A small part of the session is based on the analogy of dementia and a set of Christmas fairy lights to explain fairly simply how dementia affects everyone differently.

Just before Christmas many people will get their fairy lights out of the loft or from the top of the wardrobe and spread them out on the floor to test them and make sure that all the bulbs are working properly prior to hanging them on the tree.

Some may be lit, others may not be working at all and some may flicker on and off. If you wiggle the flickering ones or the ones which are not lit, they may come on or may have failed completely.

If you imagine that the brain is a collection of thousands of fairy lights each representing a memory, a skill or a function of the brain. Now imagine that dementia is causing some of these lights to flicker, dim or switch off completely. For each person this will happen in a different order and different “lights” will be affected.

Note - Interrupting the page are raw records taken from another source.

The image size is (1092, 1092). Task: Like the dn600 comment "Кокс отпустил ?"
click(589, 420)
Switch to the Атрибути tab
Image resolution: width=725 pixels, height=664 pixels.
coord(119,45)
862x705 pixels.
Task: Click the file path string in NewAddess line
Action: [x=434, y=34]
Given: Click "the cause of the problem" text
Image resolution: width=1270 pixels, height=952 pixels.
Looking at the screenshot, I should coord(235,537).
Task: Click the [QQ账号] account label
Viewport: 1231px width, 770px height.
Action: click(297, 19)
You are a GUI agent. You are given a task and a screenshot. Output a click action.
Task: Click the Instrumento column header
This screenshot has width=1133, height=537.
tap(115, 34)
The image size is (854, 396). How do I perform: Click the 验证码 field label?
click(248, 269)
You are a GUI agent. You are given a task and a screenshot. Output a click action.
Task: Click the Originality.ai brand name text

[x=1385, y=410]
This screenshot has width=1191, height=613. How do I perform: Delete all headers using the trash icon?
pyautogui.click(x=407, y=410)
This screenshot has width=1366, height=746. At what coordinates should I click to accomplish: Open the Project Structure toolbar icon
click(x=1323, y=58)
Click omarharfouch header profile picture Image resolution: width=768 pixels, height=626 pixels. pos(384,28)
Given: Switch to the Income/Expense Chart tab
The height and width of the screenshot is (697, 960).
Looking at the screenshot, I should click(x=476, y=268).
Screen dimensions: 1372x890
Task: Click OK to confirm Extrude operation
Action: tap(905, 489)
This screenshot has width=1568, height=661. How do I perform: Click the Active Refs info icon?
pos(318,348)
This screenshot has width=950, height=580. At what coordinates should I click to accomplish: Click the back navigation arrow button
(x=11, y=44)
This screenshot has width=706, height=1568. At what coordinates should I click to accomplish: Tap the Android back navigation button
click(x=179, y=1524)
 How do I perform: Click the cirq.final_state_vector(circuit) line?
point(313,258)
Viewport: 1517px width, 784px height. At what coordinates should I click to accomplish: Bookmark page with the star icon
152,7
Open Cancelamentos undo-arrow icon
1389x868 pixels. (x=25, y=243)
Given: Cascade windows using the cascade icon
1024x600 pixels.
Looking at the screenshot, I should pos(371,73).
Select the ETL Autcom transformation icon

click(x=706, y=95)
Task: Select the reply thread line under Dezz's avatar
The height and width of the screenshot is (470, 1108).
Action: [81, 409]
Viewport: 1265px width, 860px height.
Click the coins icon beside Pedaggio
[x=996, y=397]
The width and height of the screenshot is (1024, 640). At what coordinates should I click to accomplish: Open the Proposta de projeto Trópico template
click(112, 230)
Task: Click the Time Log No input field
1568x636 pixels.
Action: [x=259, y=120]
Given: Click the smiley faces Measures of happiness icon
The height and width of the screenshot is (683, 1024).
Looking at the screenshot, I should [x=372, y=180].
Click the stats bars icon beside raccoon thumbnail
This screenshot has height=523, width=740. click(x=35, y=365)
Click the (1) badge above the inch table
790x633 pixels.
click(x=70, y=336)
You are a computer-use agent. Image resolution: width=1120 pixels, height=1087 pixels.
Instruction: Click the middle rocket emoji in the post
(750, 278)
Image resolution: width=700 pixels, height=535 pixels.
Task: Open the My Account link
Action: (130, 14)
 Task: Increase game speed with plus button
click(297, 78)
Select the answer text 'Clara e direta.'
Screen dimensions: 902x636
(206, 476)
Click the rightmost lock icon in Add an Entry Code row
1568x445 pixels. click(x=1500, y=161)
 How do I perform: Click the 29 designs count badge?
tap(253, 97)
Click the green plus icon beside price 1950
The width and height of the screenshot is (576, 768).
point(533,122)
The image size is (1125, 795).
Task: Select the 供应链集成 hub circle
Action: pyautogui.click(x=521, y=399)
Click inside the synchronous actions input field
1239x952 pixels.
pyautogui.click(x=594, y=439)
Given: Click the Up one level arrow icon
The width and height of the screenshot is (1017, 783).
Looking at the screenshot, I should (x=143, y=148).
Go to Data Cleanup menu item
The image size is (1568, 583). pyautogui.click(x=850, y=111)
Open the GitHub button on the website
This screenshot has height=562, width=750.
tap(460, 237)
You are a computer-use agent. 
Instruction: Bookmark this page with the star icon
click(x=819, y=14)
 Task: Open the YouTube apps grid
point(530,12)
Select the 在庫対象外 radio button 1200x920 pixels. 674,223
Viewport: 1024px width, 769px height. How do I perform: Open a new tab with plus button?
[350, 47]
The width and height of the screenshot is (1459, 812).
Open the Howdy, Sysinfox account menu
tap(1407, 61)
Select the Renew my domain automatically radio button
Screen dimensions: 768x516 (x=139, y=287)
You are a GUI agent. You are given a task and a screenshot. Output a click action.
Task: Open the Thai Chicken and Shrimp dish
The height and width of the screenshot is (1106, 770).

This, in a very simple way, helps explain how dementia can affect people in different ways. No two people have brain cells or, in our analogy, fairy lights, which work or are affected in the same way. In other words every individual is unique and how they experience the disease is also unique and can be affected by many factors.

The Alzheimer’s Society initiative was established to create Dementia Friends all over the country through information sessions and to promote five key things everyone should know about dementia which are that:

  • Dementia is not a natural part of ageing
  • Dementia is caused by brain diseases
  • It’s not just about losing your memory
  • It’s possible to live well with dementia
  • There’s more to the person than the dementia.

Attending a Dementia Friends’ session then inspired me to see what else I could do to promote these messages and by becoming a Dementia Friends’ champion and having attended a one day training session I felt confident and enthusiastic enough to hold my own sessions to spread the word.

If you would like to attend a Dementia Friends’ Information Session go to www.dementiafriends.org.uk   and click on “attend an information session” or you can click on “Watch our on-line video” after which you can easily become a Dementia Friend to help spread awareness of the disease.

Just to show how successful the initiative has been, when I held my first session in a local village hall in October 2015 there were 1,313,412 Dementia Friends. By the time I held a session in January 2016, there were 1,401,792 Fementia Friends. This initiative of The Alzheimer’s Society was to change people’s perception of and transform the way the nation thinks, talks and acts about the disease.